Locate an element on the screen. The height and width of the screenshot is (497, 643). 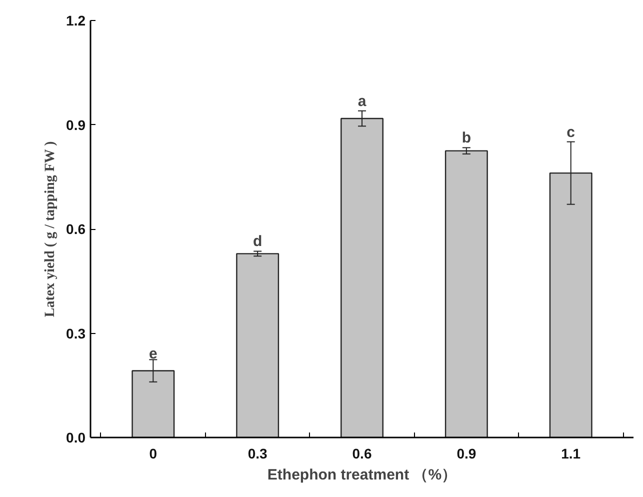
y-tick-label: 0.0 is located at coordinates (76, 438).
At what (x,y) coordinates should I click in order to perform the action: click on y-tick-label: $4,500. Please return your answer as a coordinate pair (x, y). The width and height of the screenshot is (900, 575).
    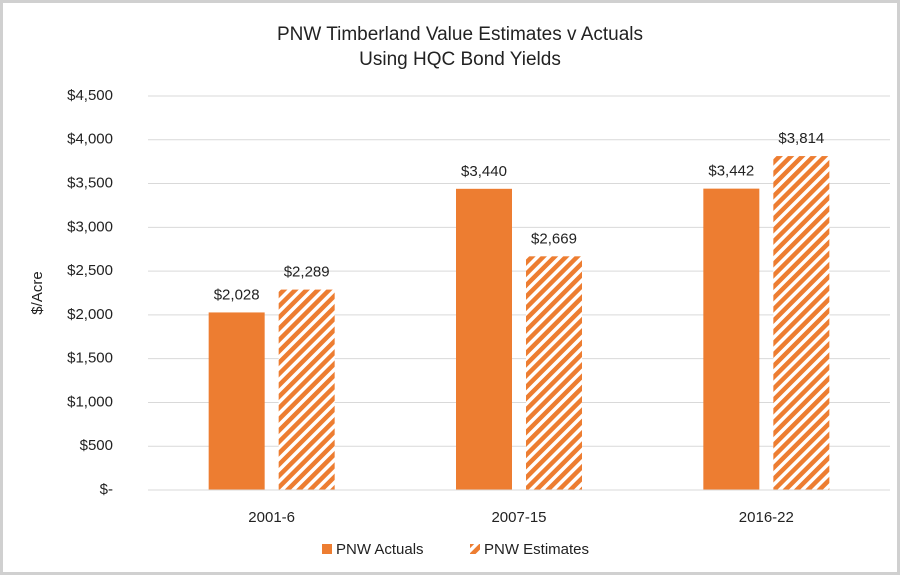
    Looking at the image, I should click on (90, 96).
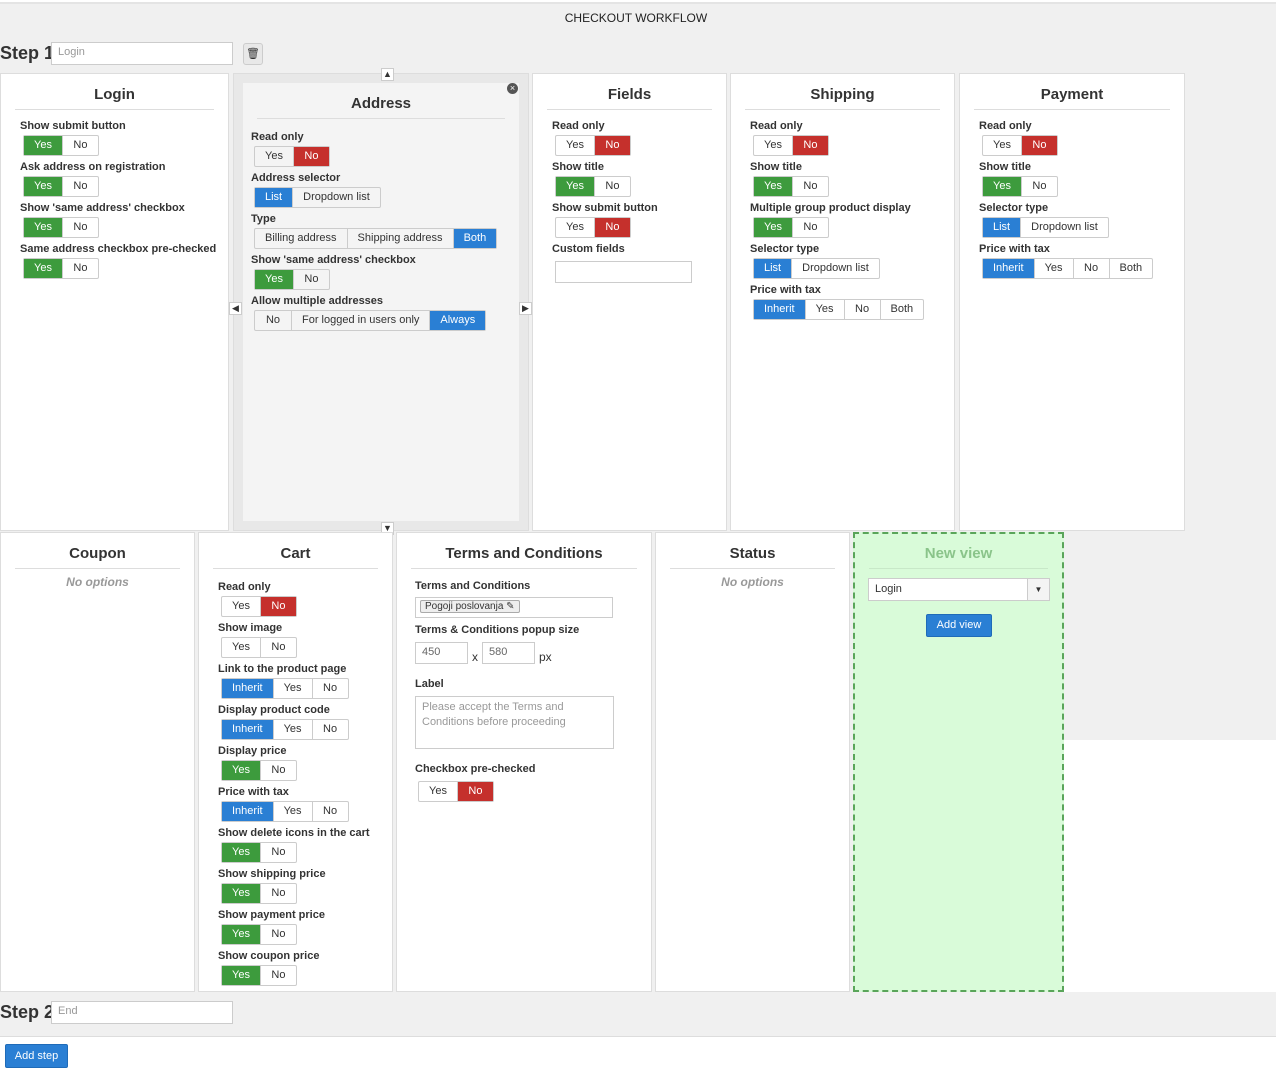 The image size is (1278, 1080). I want to click on view-type-select: Login ▼, so click(959, 590).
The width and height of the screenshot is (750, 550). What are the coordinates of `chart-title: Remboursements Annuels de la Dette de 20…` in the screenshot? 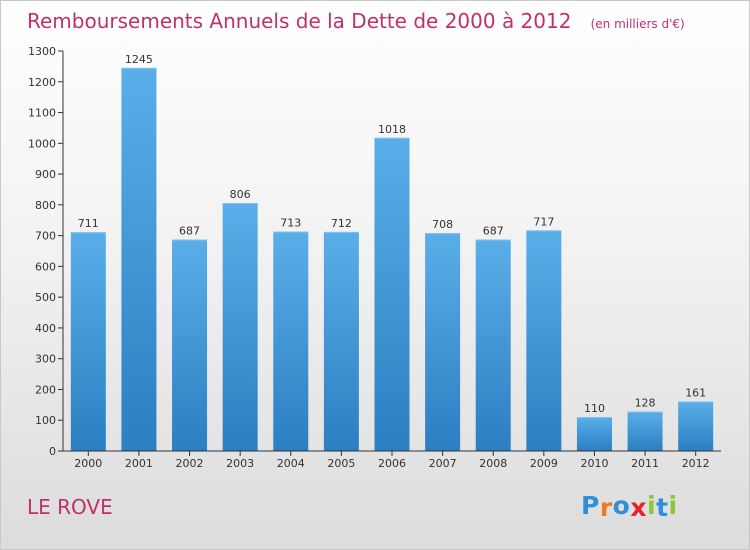 It's located at (300, 21).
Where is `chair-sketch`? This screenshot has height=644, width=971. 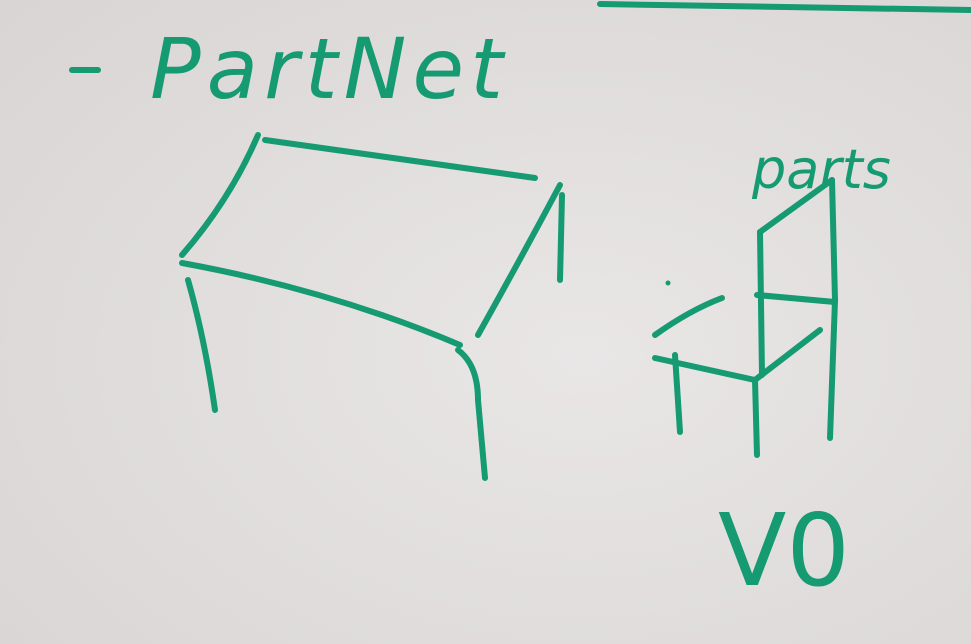
chair-sketch is located at coordinates (745, 318).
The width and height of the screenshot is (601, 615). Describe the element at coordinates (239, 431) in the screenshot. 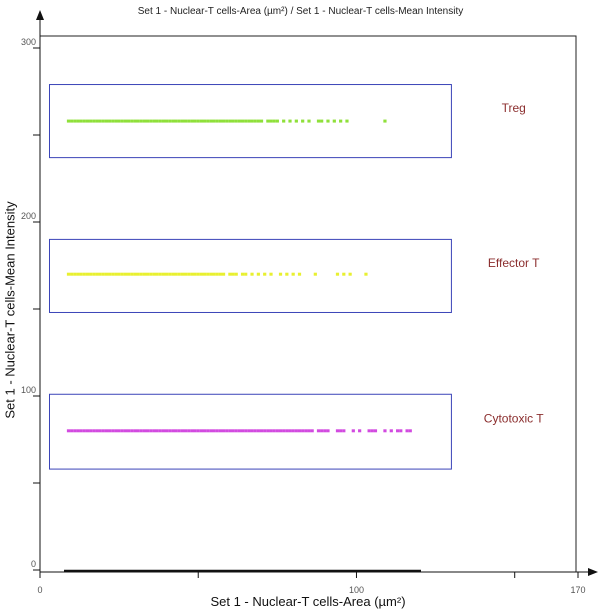

I see `series-cytotoxic-t` at that location.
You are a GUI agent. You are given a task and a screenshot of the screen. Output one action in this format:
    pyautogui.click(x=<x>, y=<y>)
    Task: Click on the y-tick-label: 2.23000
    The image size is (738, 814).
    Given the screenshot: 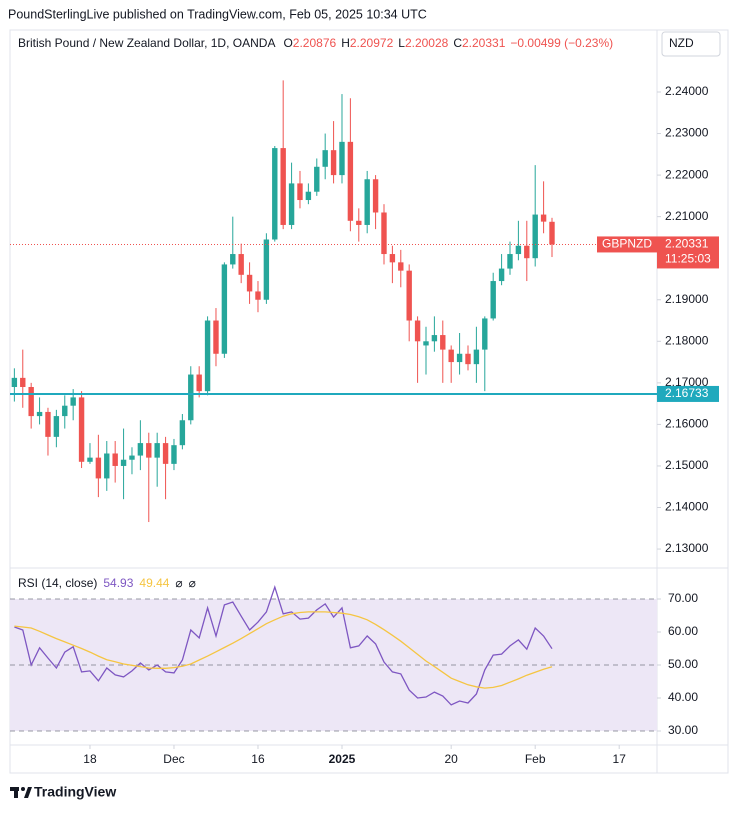 What is the action you would take?
    pyautogui.click(x=687, y=133)
    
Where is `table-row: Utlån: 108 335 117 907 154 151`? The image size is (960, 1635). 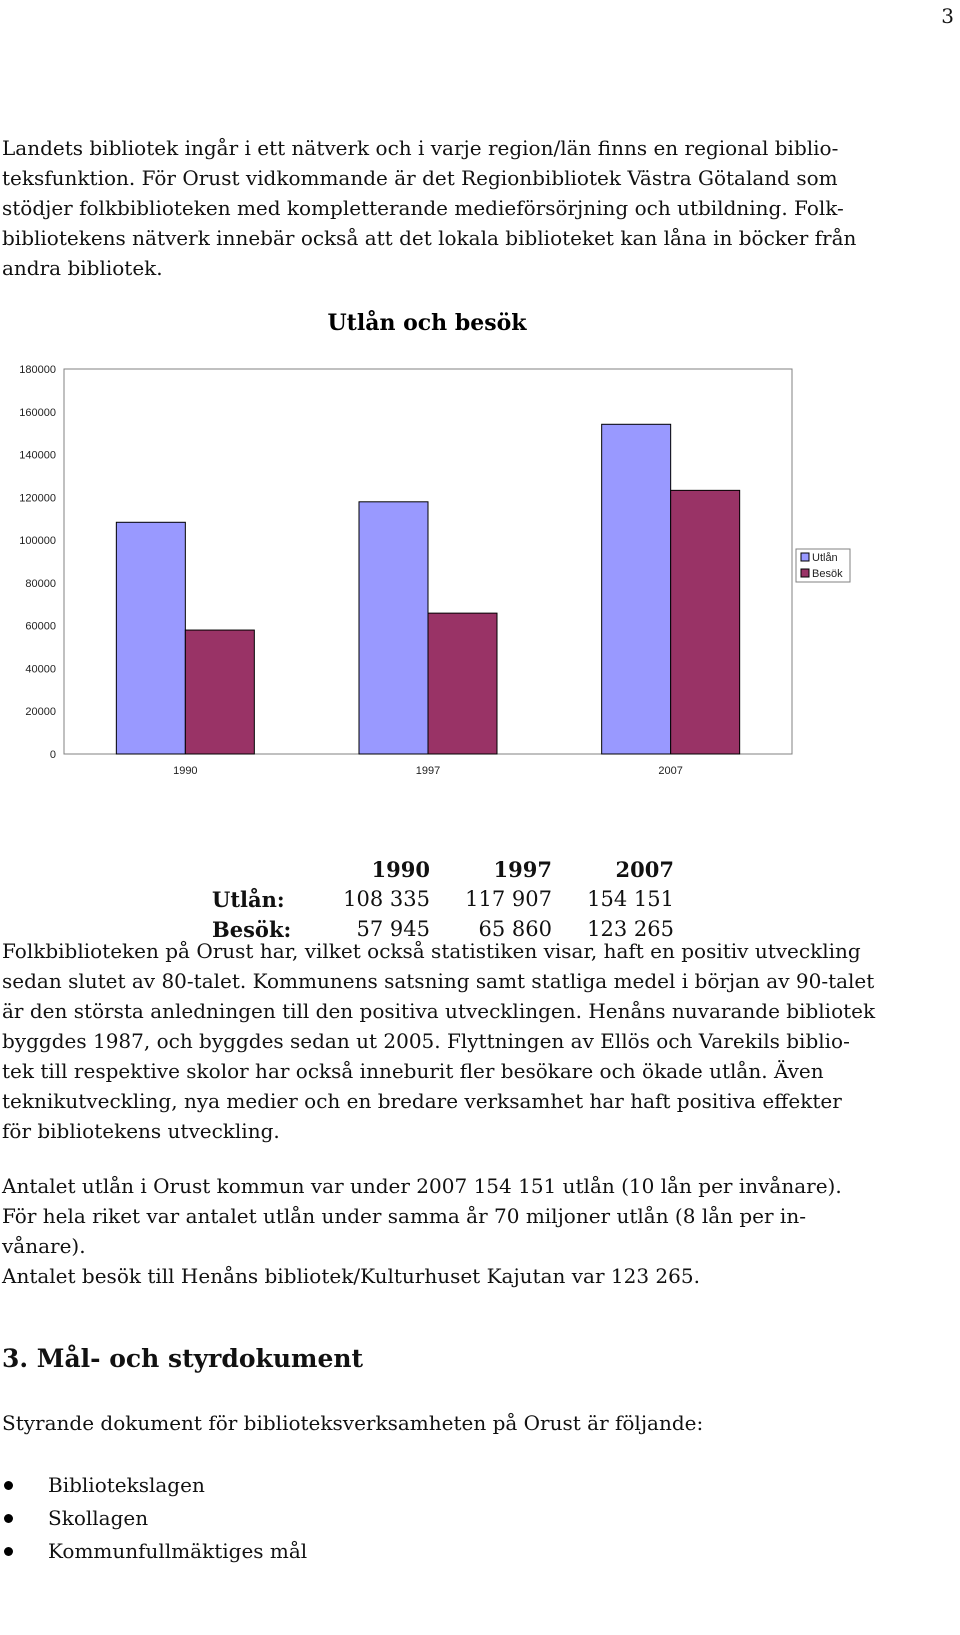 table-row: Utlån: 108 335 117 907 154 151 is located at coordinates (443, 899).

→ Assignment: Transcribe the records word for word, starting at the line that contains "has height=644, width=971." and stopping after the line that contains "at that location.". Leave the pictures out.

→ Task result:
Where is `chair-sketch`? This screenshot has height=644, width=971. 
chair-sketch is located at coordinates (745, 318).
The width and height of the screenshot is (601, 615). Describe the element at coordinates (239, 431) in the screenshot. 

I see `series-cytotoxic-t` at that location.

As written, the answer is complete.